*** TEXTO DE PARTIDA ***

El error de estas soluciones propuestas por esas filosofías es creer que la mente puede diseñar una “forma de vida protegida” frente a cualquier tipo de pérdida, sin tener en cuenta la incidencia o influencia en ella del azar o de las emociones y pasiones. Y en su lugar, al no haber “podido remediar la muerte, la miseria, la ignorancia han ideado, para ser felices, no pensar en ellas” (p. 55). ¿Cómo? Mediante la distracción, esto es: “mediante alguna pasión novedosa y agradable que los ocupe o mediante el juego, la caza o algún espectáculo cautivador, o, en definitiva, cualesquiera de aquellas cosas a las que llaman diversión” (p. 56). Evitar el aburrimiento, ante todo. Ya que la “desdicha de los hombres se debe a una sola cosa, la de no saber permanecer en reposo en una habitación” (p. 55). Esta será la solución de Pascal, científico, inventor, matemático y pensador religioso francés del siglo XVII, y la de Montaigne.

***

EJERCICIOS
1. Enumera los medios de distracción que se mencionan de forma concreta en la cita de la página 56 del texto sobre la diversión.
2. Prosigue el texto sobre la diversión a partir de su última oración.

*** DATOS PROPORCIONADOS ***

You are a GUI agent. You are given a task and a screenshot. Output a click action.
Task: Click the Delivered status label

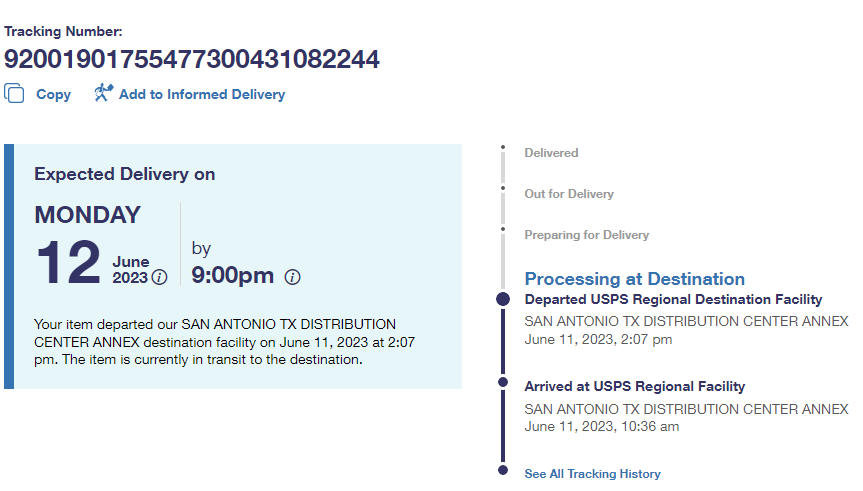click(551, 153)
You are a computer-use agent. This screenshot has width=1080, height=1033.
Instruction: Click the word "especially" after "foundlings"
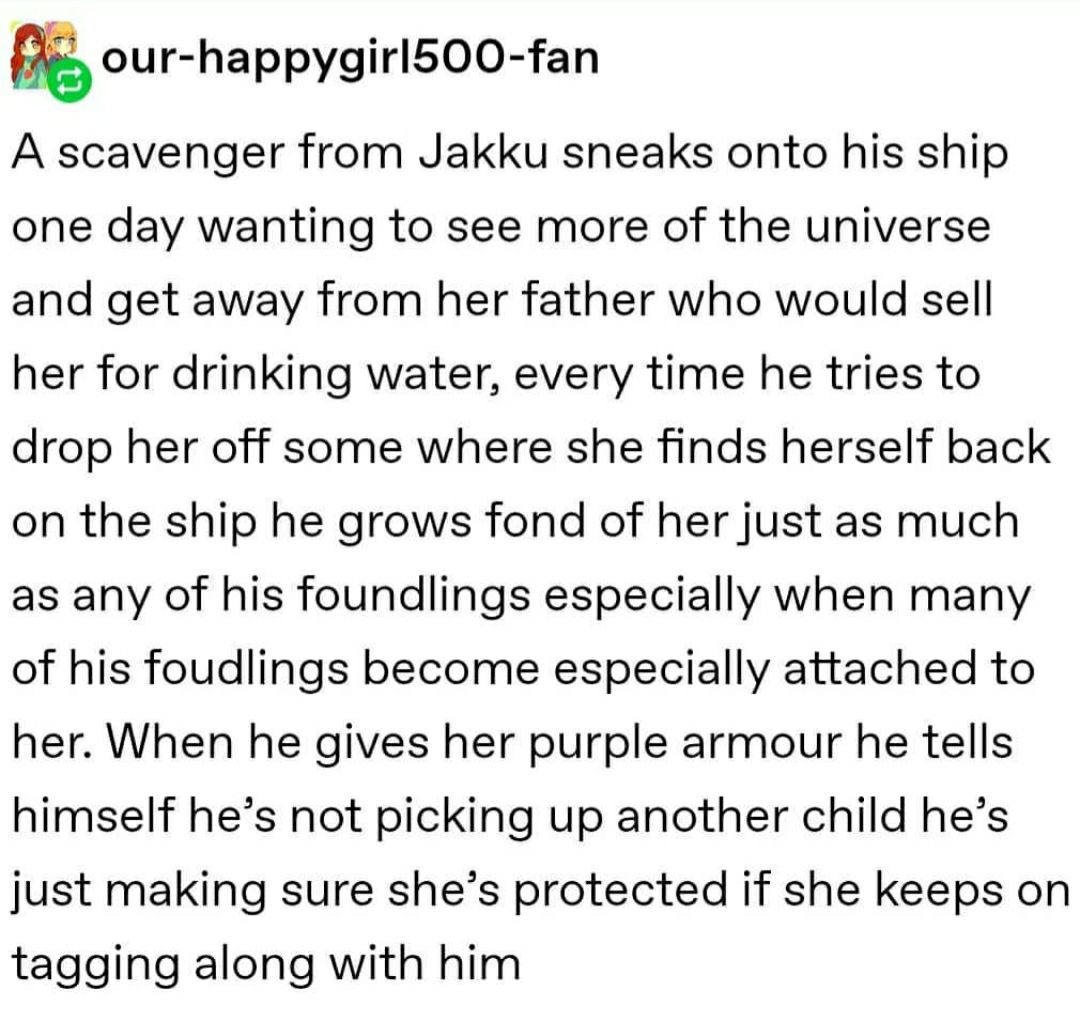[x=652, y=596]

***
*** DATOS PROPORCIONADOS ***

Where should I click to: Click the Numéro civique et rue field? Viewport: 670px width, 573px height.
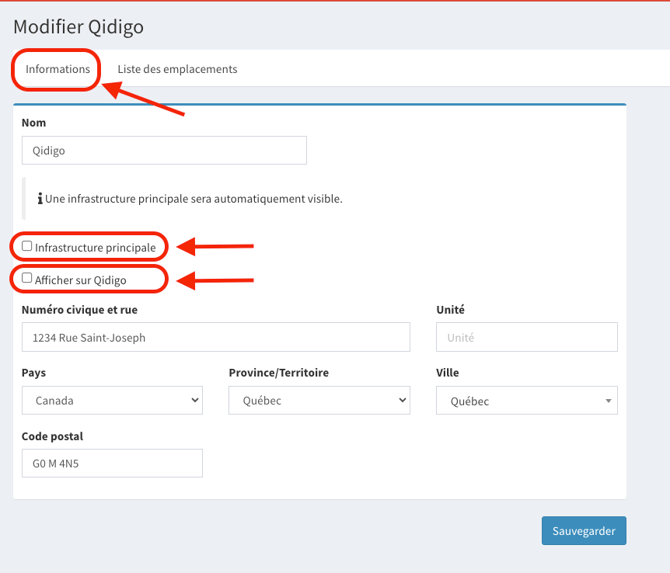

***

RESPUESTAS EN ORDEN
1.
- alguna pasión novedosa y agradable que los ocupe
- el juego
- la caza
- algún espectáculo cautivador

2.
También el lo que se refiere a la “ética felina” John Gray ha sabido en su delicioso ensayo deshacer prejuicios y falsas ideas establecidas sobre la conducta de los gatos, sobre su ética y moral. Escribe J. Gray al respecto: “Se dice a menudo que los gatos son amorales. No obedecen a mandamiento alguno y carecen de ideales. No evidencian señales de sentir culpa o arrepentimiento, como tampoco esforzarse por ser mejores de lo que son. No se esfuerzan en mejorar el mundo ni le dan vueltas s cuál es el modo recto de actuar” (p. 73). Nada de ello es pertinente aplicar a los gatos, ni a cualesquiera animales no “racionales”. La “vida buena”, que es la materia sobre la que versa la ética, no es unívoca para todos. Al igual que los hombres aspiran a realizar un “vida buena”, también los animales tienden instintivamente hacia la mejor vida posible para ellos. En la historia de la filosofía existen muchas y diferentes maneras de concebir la vida buena. “En la Grecia y la China antiguas había tradiciones éticas que no hacía alusión alguna a lo que hoy conocemos como moral. Para los griegos, la vida buena consistía en vivir conforme a la diké, es decir, de acuerdo a tu naturaleza y al lugar de ésta en el orden de las cosas. Para los chinos, significaba vivir con arreglo al tao, el camino del universo tal como de manifiesta en tu propia naturaleza” (p. 76). Seguir a la naturaleza es, por lo tanto, la “vida buena” y también la “virtud”.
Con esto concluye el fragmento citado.